Imagine you ask a model: "Is coffee good for you?" What does the model reply if it doesn't know whether you're pregnant, have high blood pressure, or need a short, practical answer? That lack of context makes many language-model evaluations unfair or useless.
What they propose and how it works
The Allen Institute for AI (Ai2) proposes a protocol called Contextualized Evaluations: instead of throwing vague questions at models with no background, they generate pairs of follow-up questions and answers that simulate the kind of information a real user might provide in a conversation. This lets both models and evaluators work from the same scenario and criteria. (allenai.org)
To generate that context, Ai2 uses large language models with simple prompts and then validates the options with humans. In their study, most generated questions were deemed important and the alternative answers realistic, complete, and diverse. That shows you can create plausible contexts automatically and at scale. (allenai.org)
How they tested it
They designed three evaluation scenarios to see the effect of context:
- Standard evaluation with no context for anyone. This is common on many leaderboards.
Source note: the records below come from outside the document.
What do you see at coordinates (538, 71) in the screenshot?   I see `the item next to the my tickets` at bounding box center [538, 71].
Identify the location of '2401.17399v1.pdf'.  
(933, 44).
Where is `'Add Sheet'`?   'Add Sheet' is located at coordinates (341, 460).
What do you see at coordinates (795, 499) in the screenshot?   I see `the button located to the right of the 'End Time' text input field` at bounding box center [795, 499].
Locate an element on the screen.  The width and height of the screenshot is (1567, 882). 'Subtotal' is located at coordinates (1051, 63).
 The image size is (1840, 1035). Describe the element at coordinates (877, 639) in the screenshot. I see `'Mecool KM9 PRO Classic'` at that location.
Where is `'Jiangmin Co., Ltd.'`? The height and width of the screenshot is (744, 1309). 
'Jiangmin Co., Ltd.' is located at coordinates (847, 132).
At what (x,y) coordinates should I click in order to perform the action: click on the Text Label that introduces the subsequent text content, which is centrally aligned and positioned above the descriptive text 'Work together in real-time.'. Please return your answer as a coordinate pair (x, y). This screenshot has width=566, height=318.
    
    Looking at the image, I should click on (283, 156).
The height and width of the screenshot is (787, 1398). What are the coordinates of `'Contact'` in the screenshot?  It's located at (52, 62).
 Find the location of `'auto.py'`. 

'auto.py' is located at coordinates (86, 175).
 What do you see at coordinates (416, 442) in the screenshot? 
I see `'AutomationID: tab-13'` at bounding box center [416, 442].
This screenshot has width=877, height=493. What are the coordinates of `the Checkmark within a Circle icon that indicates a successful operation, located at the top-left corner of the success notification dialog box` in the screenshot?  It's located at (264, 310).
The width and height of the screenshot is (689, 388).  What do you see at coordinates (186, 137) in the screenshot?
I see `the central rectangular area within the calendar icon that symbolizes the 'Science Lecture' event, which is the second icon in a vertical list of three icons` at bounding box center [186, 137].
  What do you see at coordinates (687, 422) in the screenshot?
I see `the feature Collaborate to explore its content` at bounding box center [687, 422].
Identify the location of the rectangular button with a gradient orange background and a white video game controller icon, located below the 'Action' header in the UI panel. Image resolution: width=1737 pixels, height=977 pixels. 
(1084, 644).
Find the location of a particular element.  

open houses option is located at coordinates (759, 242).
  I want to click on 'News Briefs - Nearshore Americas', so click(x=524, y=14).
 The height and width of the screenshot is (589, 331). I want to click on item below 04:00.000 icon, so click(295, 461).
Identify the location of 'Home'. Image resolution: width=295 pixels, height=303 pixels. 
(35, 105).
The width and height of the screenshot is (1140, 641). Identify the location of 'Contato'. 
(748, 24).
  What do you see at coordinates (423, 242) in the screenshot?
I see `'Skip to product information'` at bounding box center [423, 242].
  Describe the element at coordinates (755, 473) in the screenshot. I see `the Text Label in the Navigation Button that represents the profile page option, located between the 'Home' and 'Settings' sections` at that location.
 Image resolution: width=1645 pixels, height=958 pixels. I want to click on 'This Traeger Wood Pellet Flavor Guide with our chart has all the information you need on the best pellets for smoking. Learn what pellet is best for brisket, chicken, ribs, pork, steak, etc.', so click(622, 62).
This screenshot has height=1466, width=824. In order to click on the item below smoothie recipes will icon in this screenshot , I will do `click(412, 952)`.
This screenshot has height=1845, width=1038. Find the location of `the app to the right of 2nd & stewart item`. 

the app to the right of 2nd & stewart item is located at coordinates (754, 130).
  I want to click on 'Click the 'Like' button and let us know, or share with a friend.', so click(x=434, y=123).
- Evaluation with context only shown to the evaluator, not the model, to reveal the model's implicit assumptions.
- Adaptive evaluation where model and evaluator share the same context.
They ran paired comparisons between popular models on 1,881 queries and collected judgments from human and automated evaluators. (allenai.org)
What they found and why it matters
The results have clear practical consequences:
-
Greater agreement between evaluators and changes in ranking. Adding context increased agreement among judges by 3–10 percentage points, and in some cases the winning model changed when both had context. That suggests current leaderboards might be mismeasuring a model's adaptability. (allenai.org)
-
More substantive judgments. With context, evaluators focus on the substance of the answer—relevance, correctness, fit to needs—instead of style or form. Isn't that exactly what you want to know when you integrate an assistant into a real product? (allenai.org)
-
Default-answer bias. By revealing context only to the evaluator, Ai2 shows default responses tend to favor WEIRD contexts (Western, Educated, Industrialized, Rich, Democratic). In other words, without explicit instructions, models often align better with Western, higher-income users, which raises equity risks in real applications. (allenai.org)
And what can you do with this?
-
If you're a researcher or model developer: add synthetic contexts to your benchmarks to measure adaptability and fairness, not just average accuracy with no information.
-
If you build products: test how useful the model is when you give it concrete user data, and design flows that ask key clarifying questions before taking action.
-
If you're a user or product manager: question "default" results and demand evaluations that consider different user profiles to avoid decisions that only work well for some people.
Resources to dive deeper
You can read the original paper, check the code, and download the data used in the evaluation: paper on arXiv, code on GitHub and dataset on Hugging Face. These materials make it easy to replicate and adapt the method to your own question sets. (allenai.org)
Asking better questions and giving context sounds obvious, but in practice it radically changes which models look "better." Wouldn't you rather judge an AI by how it responds when it knows who you are and what you need? That's the core idea of contextualized evaluations: make tests more human, useful, and fair.